But I had no idea how such papers were actually produced — where did you start? When I was looking at grad schools, I took the train up to Princeton to visit the physics department and knock on people’s doors — rather less planned out than I would advise anyone else to do. (You couldn’t Google people back then.) I found one guy who was sitting in his office, a faint smell of cigar smoke in the background, scribbling equations on a legal pad. Looked promising. I introduced myself and asked a few silly questions, among which was “How do you do research?” He leaned back, propping his sneaker-clad feet onto the desk, fixed me with a look and said “I don’t know. You just have an idea, and then do research about it.” As advice goes, it was more Delphic than practical. I didn’t know at the time that this guy would later be my boss for a while, and eventually win the Nobel Prize.

So I thought it would be fun to describe the process in a bit more detail, using a worked example. It is no exaggeration to say that every paper is different, but there might be some useful lessons in there somewhere. I recently finished a paper with Lotty Ackerman and Mark Wise that is a pretty canonical example — a solid paper, not something earth-shattering that will change the face of science as we know it, but a meaningful contribution with some good ideas and some useful equations. Well, it was “recently finished” when I began writing this monstrously long post, which by now was many months ago. So I’ve decided to divide it into pieces — this will be the first of a three-part series.

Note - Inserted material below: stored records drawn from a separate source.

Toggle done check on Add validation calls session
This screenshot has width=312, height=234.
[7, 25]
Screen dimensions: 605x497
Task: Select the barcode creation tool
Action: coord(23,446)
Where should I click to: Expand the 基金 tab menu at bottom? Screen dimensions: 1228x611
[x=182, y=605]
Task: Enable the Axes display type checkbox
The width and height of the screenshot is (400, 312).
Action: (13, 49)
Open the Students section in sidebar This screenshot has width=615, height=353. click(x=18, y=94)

Lotty is a grad student here at Caltech; she had previously worked with Mark, who is a respectable particle theorist in the office next to mine. He knew that she was cosmologically inclined, so introduced Lotty and me to each other even before I officially arrived. I suggested to Lotty that we begin to think about density perturbations in inflation (the hypothetical period of accelerated expansion in the early universe), as much because I wanted to learn more about the subject as for any more focused research goal. I’m not the best advisor in the world; I have lots of ideas, but they inevitably start out rather ill-formed, and most of them stay that way. Occasionally one of them coalesces out of the fog into something substantial, and a paper gets written. It’s a harrowing way to operate, especially from the grad-student perspective.

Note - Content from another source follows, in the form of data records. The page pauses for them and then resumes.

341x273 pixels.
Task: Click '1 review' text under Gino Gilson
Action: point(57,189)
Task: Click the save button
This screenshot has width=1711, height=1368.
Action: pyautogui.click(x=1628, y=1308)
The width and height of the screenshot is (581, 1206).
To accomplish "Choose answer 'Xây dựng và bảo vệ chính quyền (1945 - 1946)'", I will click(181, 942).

One day Lotty was having lunch with Jonathan Pritchard, another grad student here, and they wondered out loud what would happen if inflation didn’t happen the same way in every direction in space. That is, what the consequences would be if there were some direction picked out throughout the universe, so that inflation occurred at a different rate (or something) parallel to that direction than perpendicular to it. Presumably there would be something different we could observe about the density fluctuations if we looked along that particular direction than if we looked in another direction, but what exactly? How could we tell? And is there some physical mechanism we could imagine introducing that would actually pick out a direction during inflation, and then (just to keep things simple) disappear afterwards so that we wouldn’t notice it today? Don’t ask me why they thought of it. Just the kind of thing you chat about at lunch all the time, if you happen to be a theoretical cosmologist.

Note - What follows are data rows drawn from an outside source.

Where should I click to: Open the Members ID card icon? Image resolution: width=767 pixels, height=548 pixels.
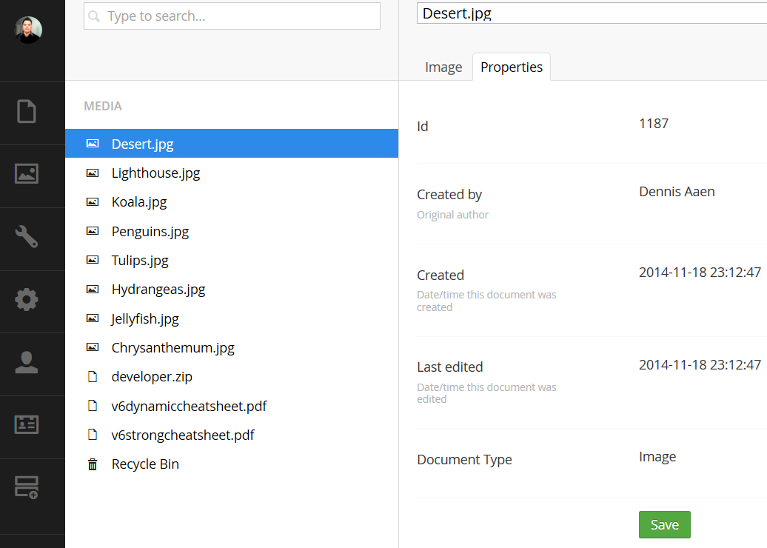(27, 425)
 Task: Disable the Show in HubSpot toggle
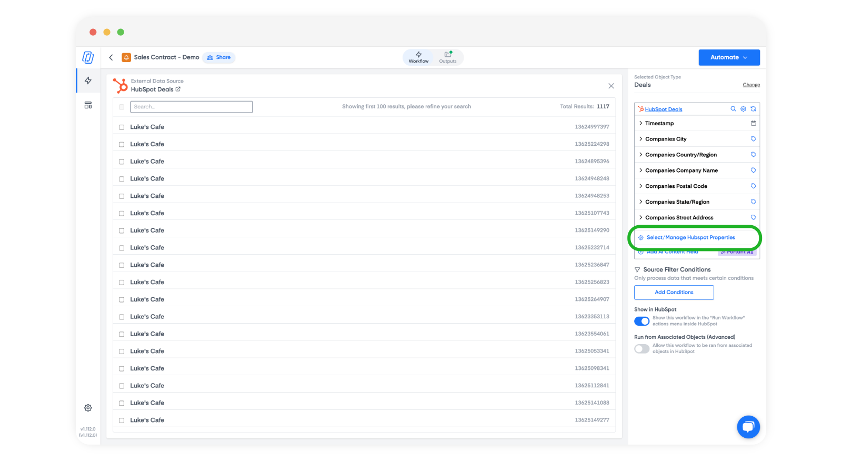641,321
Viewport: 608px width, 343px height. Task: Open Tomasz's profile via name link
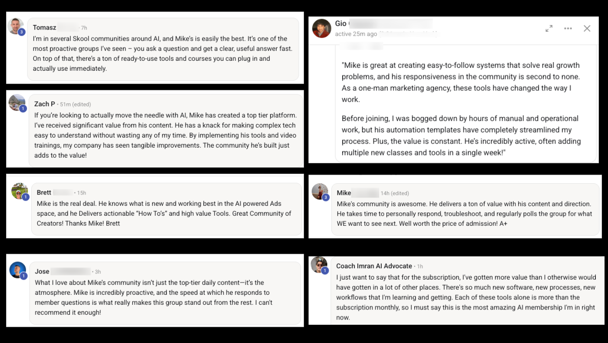pyautogui.click(x=44, y=27)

This kind of meandering speculation is one way papers get started. You (if you’re like me — I can’t speak for other people) never sit down and say, “Let’s have an idea.” Some people are fortunate enough to have programmatic, focused research agendas — when I was a postdoc at MIT in the early Nineties, Ed Bertschinger had collected around him an amazing set of postdocs and grad students, all focused on understanding temperature anisotropies in the cosmic microwave background and what they could tell us about the universe. It was a great moment to be thinking about those issues, and a lot of those students are now high-powered faculty members with groups of their own. But most theorists are not quite so systematic. You noodle over problems, talk to other people with similar interests (or complementary skill sets), make connections between different ideas. Occasionally a flash of insight will hit just before you fall asleep, or while you’re waiting for the barista to make your latte.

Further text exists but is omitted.